*INPUT*
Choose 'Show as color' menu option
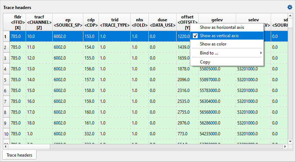 pos(213,44)

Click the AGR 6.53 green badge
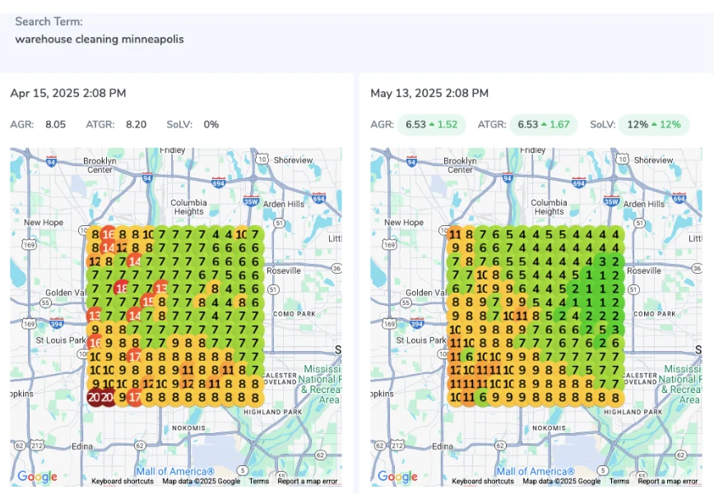431,125
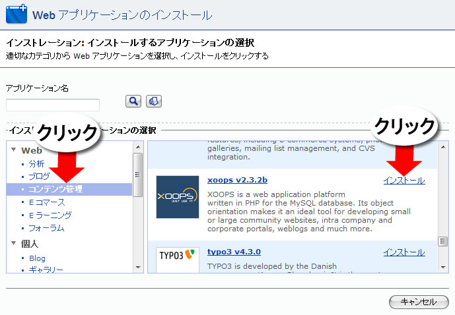Select the 分析 category

coord(36,163)
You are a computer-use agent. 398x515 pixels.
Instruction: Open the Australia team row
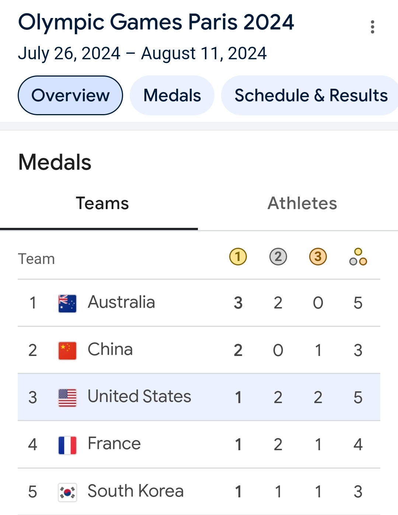tap(199, 303)
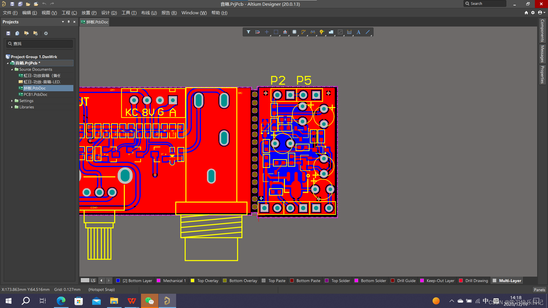Select the Place Text String tool
The width and height of the screenshot is (548, 308).
click(358, 32)
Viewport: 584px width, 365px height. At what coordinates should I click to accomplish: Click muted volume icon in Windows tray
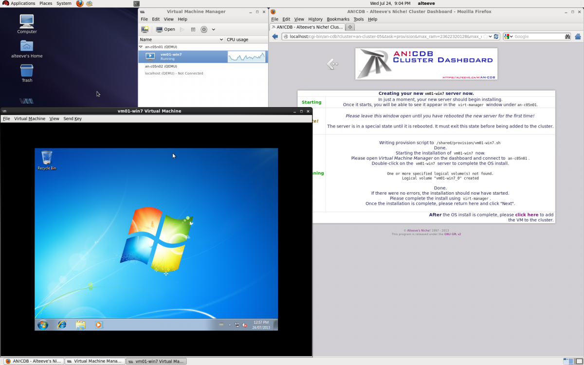click(244, 325)
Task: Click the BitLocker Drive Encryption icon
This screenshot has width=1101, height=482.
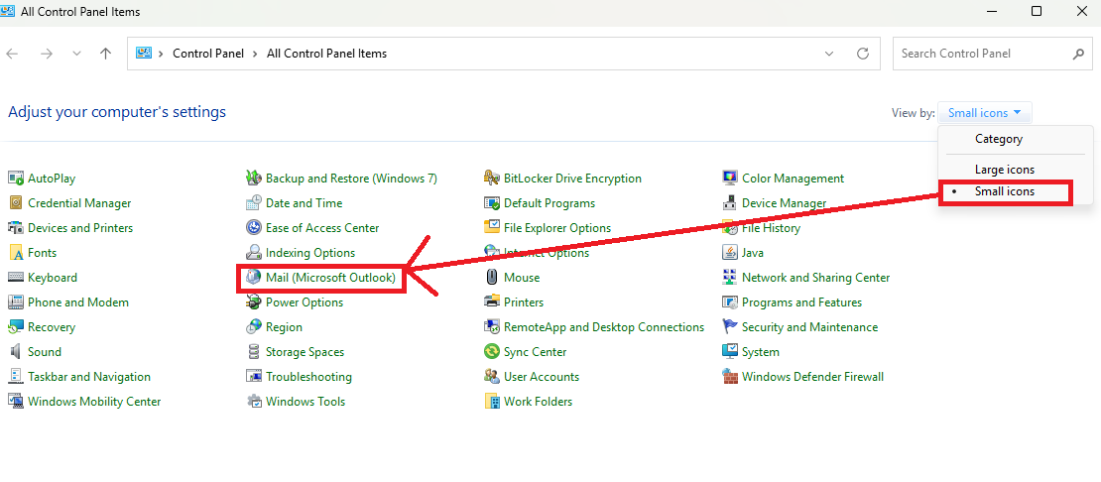Action: [492, 179]
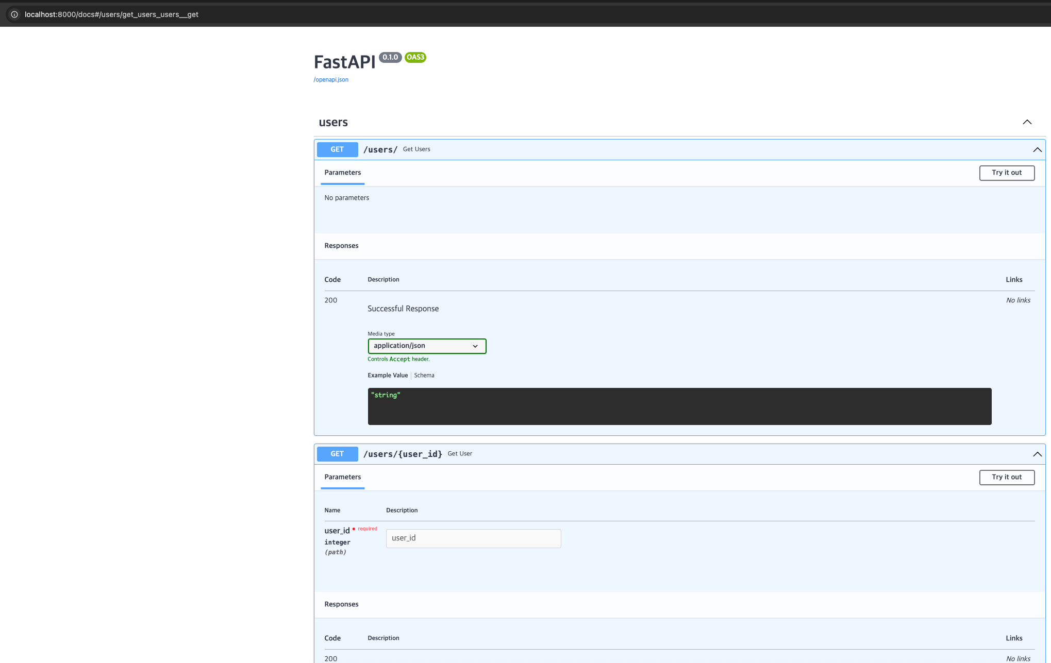Select the Example Value tab

pos(388,376)
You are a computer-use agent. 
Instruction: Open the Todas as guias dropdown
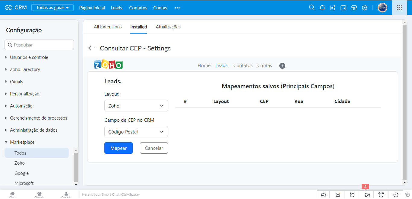pyautogui.click(x=52, y=8)
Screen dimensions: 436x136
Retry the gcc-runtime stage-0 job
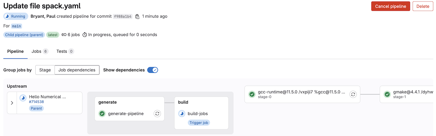(353, 94)
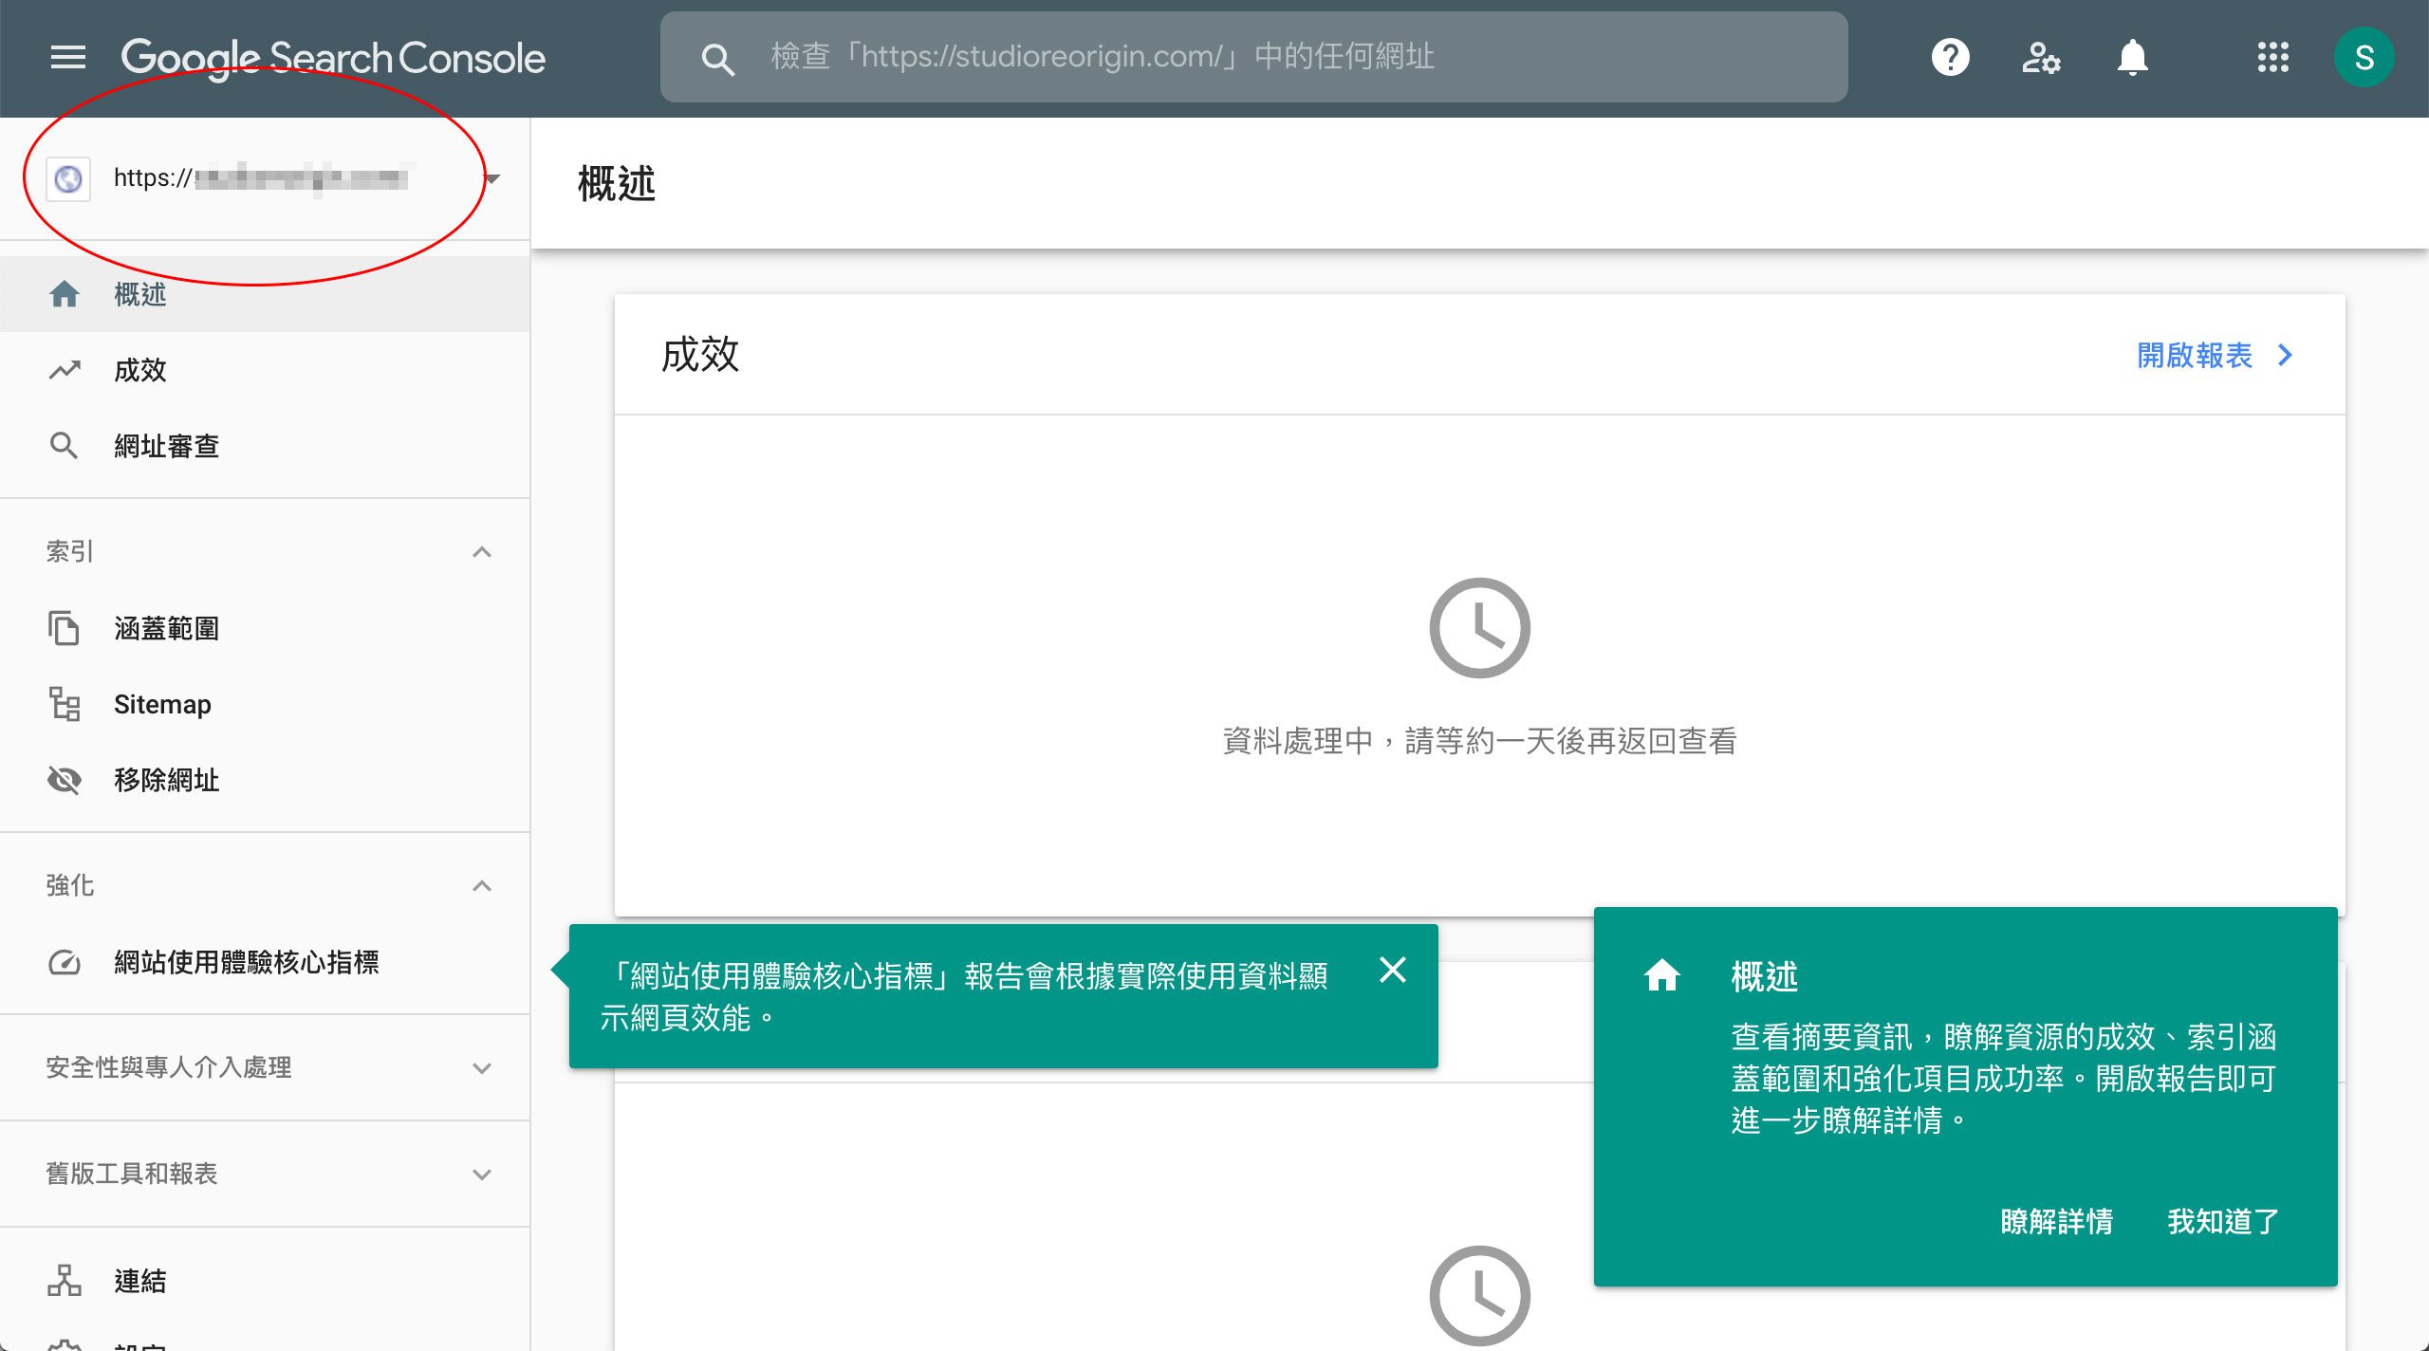The image size is (2429, 1351).
Task: Close the core web vitals tooltip
Action: click(1392, 970)
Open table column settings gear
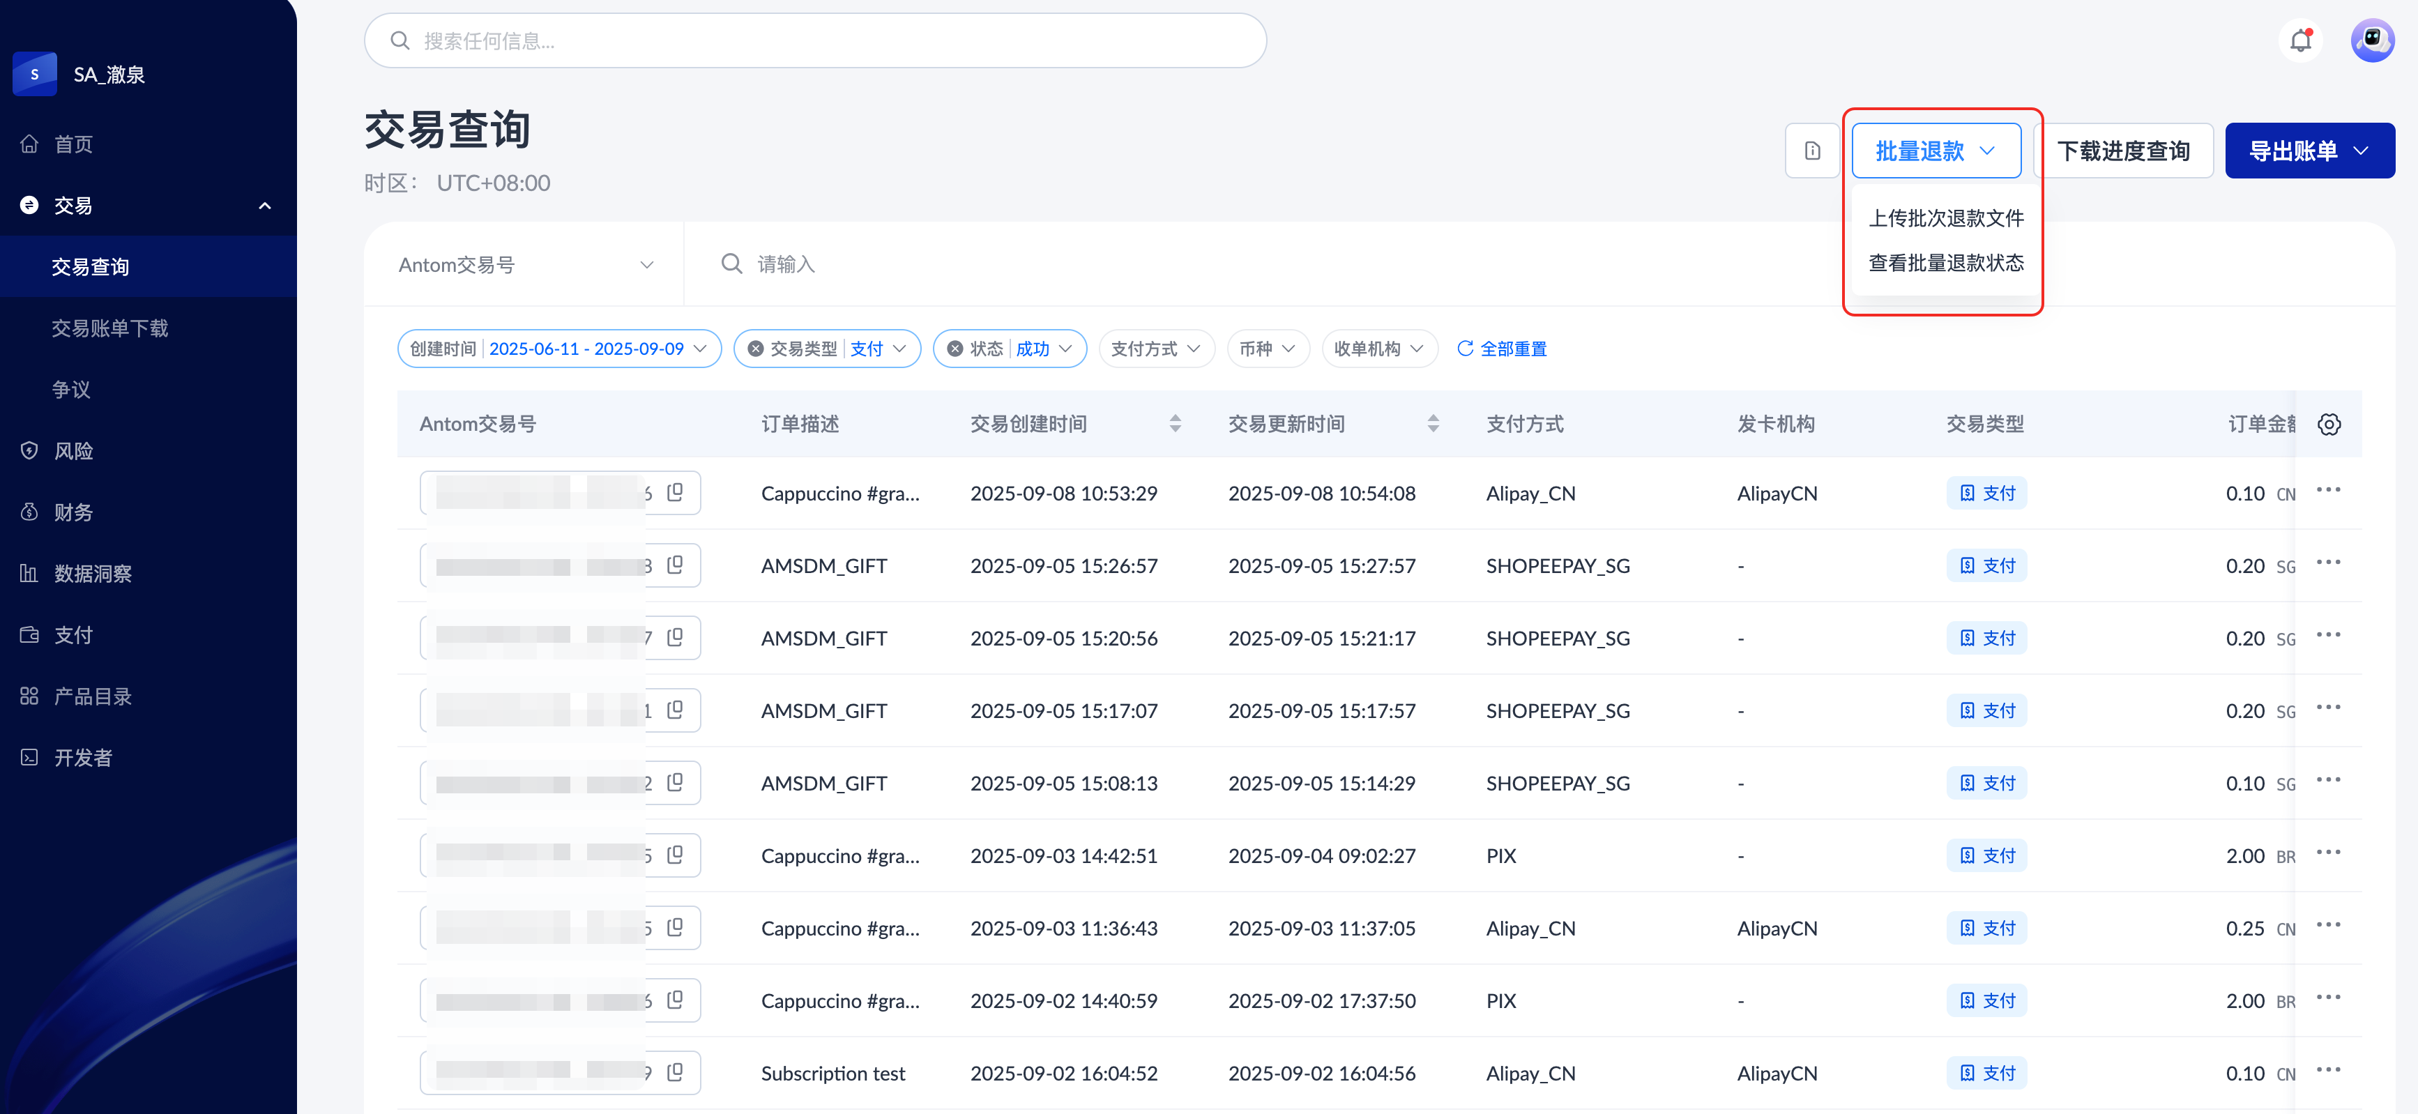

*THE REQUEST*
Rewrite the lines of the entries above as a numbered list, leaving out blank lines and omitting the pictures.

*RESULT*
1. Choose 'Show as color' menu option
2.  pos(213,44)
3. Click the AGR 6.53 green badge
4. 431,125
5. Select the 分析 category
6. coord(36,163)
7. You are a computer-use agent. 398x515 pixels.
8. Instruction: Open the Australia team row
9. tap(199, 303)
10. Select the Place Text String tool
11. The width and height of the screenshot is (548, 308).
12. click(358, 32)
13. Viewport: 584px width, 365px height. At what coordinates should I click to accomplish: Click muted volume icon in Windows tray
14. click(244, 325)
15. Task: Click the BitLocker Drive Encryption icon
16. This screenshot has width=1101, height=482.
17. Action: [492, 179]
18. Select the Example Value tab
19. pos(388,376)
20. You are a computer-use agent. 
21. Instruction: Open the Todas as guias dropdown
22. pyautogui.click(x=52, y=8)
23. Screen dimensions: 436x136
24. Retry the gcc-runtime stage-0 job
25. (353, 94)
26. The image size is (2429, 1351).
27. Task: Close the core web vitals tooltip
28. Action: click(1392, 970)
29. Open table column settings gear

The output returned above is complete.